→ What you should do
Repeat exactly, and only, the lines below starting at the line that contains "This screenshot has height=519, width=818." and ending at the line that contains "You are a computer-use agent. Image", inclusive of both.
**** Data records ****
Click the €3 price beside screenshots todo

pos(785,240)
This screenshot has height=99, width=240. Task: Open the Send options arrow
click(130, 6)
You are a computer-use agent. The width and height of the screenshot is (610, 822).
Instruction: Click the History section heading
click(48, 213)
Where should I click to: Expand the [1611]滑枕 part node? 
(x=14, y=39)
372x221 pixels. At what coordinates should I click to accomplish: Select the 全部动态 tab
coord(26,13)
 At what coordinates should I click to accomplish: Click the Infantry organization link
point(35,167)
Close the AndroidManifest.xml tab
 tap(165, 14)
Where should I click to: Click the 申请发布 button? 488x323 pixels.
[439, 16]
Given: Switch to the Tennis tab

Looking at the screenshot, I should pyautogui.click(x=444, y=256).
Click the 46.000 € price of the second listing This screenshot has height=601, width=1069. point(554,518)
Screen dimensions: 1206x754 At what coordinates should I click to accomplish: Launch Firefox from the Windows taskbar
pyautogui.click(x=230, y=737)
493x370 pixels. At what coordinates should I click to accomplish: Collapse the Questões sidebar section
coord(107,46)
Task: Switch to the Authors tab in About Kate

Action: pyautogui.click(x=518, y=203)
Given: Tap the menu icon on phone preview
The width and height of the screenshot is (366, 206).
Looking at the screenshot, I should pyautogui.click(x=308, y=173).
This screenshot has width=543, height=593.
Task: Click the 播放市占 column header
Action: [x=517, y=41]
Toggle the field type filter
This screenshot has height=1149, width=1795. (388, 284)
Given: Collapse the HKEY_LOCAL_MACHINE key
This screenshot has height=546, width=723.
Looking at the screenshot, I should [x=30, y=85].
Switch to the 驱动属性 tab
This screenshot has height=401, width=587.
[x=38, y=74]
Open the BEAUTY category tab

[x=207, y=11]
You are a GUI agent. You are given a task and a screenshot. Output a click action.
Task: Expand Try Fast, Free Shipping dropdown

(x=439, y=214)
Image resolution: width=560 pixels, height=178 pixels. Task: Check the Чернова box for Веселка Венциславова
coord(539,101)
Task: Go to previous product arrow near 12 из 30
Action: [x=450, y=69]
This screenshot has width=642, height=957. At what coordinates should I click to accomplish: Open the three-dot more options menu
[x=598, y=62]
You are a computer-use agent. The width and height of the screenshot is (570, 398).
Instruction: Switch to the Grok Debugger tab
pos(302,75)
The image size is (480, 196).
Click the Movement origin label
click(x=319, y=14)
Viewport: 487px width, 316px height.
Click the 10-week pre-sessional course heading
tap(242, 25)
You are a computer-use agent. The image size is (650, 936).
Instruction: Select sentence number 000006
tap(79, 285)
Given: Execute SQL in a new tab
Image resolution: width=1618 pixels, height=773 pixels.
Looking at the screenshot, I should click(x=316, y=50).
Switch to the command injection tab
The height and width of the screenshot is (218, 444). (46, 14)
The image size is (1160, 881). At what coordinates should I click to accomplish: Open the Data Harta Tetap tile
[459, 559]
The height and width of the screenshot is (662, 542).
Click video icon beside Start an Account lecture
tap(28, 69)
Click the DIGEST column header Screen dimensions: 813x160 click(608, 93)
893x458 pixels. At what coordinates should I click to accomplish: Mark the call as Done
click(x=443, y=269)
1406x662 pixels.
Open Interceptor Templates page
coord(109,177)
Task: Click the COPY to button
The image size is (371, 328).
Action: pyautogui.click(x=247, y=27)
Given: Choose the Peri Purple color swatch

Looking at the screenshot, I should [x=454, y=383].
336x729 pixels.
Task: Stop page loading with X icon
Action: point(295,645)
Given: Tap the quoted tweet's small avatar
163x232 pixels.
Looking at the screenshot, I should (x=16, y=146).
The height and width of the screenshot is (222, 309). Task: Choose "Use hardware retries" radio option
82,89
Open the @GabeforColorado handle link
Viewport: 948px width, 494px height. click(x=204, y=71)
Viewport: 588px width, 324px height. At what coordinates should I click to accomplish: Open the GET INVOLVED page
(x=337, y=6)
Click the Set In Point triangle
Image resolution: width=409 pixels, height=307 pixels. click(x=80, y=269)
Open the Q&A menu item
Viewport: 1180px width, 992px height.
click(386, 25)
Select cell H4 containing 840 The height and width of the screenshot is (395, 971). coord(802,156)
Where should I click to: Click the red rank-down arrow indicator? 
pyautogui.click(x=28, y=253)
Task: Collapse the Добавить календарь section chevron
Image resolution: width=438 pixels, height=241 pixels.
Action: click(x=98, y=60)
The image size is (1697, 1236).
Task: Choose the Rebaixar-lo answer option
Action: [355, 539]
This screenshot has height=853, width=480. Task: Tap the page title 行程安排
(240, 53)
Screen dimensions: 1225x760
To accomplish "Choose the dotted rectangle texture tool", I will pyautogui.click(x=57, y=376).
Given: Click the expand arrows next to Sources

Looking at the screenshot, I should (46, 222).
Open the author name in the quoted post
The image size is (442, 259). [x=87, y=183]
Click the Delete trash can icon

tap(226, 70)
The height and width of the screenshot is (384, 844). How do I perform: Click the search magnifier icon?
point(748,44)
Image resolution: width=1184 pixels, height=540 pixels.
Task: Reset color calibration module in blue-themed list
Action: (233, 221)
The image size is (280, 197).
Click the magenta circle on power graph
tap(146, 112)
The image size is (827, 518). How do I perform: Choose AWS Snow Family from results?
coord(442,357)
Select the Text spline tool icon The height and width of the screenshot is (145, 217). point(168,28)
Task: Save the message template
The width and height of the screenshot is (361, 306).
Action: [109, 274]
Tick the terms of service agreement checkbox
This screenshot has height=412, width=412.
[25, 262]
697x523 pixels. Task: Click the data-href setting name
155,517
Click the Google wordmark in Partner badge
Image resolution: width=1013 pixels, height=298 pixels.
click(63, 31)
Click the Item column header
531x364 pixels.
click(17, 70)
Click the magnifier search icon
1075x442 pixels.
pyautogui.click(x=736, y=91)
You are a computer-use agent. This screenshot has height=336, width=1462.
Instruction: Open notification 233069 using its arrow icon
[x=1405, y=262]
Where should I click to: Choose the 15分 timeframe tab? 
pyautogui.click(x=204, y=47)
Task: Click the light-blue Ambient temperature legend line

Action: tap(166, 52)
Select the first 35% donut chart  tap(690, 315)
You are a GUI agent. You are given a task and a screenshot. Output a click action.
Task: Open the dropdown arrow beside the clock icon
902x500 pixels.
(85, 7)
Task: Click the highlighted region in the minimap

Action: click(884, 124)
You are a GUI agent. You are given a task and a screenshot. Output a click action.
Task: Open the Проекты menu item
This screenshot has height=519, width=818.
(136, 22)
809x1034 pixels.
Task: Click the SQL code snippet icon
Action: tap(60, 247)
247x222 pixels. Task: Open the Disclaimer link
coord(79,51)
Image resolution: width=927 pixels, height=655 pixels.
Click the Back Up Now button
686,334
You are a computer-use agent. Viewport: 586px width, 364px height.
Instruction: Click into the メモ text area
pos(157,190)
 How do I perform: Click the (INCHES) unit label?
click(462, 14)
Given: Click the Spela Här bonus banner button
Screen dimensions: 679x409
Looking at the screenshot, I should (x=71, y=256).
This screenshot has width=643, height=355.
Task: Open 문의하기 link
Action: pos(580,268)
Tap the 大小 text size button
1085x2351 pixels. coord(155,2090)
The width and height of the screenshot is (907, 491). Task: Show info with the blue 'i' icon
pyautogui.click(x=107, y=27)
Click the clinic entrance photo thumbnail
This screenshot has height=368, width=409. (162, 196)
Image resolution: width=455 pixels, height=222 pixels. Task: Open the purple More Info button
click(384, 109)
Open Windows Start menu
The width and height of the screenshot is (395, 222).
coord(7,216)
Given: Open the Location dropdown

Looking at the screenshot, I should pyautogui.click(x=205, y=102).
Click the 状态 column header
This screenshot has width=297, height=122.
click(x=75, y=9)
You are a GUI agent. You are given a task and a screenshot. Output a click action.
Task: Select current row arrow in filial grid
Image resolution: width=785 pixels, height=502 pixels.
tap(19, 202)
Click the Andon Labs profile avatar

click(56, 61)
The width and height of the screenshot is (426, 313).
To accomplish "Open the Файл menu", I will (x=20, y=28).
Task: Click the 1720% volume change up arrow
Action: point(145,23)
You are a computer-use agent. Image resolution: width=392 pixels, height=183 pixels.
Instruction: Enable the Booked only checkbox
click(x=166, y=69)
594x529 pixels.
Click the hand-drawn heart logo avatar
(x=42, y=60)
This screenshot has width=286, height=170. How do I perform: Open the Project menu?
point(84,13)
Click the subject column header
****
→ Written solution
This screenshot has height=519, width=818.
(136, 22)
809x1034 pixels.
Task: Click the SQL code snippet icon
Action: tap(60, 247)
247x222 pixels. Task: Open the Disclaimer link
coord(79,51)
Image resolution: width=927 pixels, height=655 pixels.
Click the Back Up Now button
686,334
You are a computer-use agent. Viewport: 586px width, 364px height.
Instruction: Click into the メモ text area
pos(157,190)
 How do I perform: Click the (INCHES) unit label?
click(462, 14)
Given: Click the Spela Här bonus banner button
Screen dimensions: 679x409
Looking at the screenshot, I should (x=71, y=256).
This screenshot has width=643, height=355.
Task: Open 문의하기 link
Action: pos(580,268)
Tap the 大小 text size button
1085x2351 pixels. coord(155,2090)
The width and height of the screenshot is (907, 491). Task: Show info with the blue 'i' icon
pyautogui.click(x=107, y=27)
Click the clinic entrance photo thumbnail
This screenshot has height=368, width=409. (162, 196)
Image resolution: width=455 pixels, height=222 pixels. Task: Open the purple More Info button
click(384, 109)
Open Windows Start menu
The width and height of the screenshot is (395, 222).
coord(7,216)
Given: Open the Location dropdown

Looking at the screenshot, I should pyautogui.click(x=205, y=102).
Click the 状态 column header
This screenshot has width=297, height=122.
click(x=75, y=9)
You are a GUI agent. You are given a task and a screenshot. Output a click action.
Task: Select current row arrow in filial grid
Image resolution: width=785 pixels, height=502 pixels.
tap(19, 202)
Click the Andon Labs profile avatar

click(56, 61)
The width and height of the screenshot is (426, 313).
To accomplish "Open the Файл menu", I will (x=20, y=28).
Task: Click the 1720% volume change up arrow
Action: point(145,23)
You are a computer-use agent. Image resolution: width=392 pixels, height=183 pixels.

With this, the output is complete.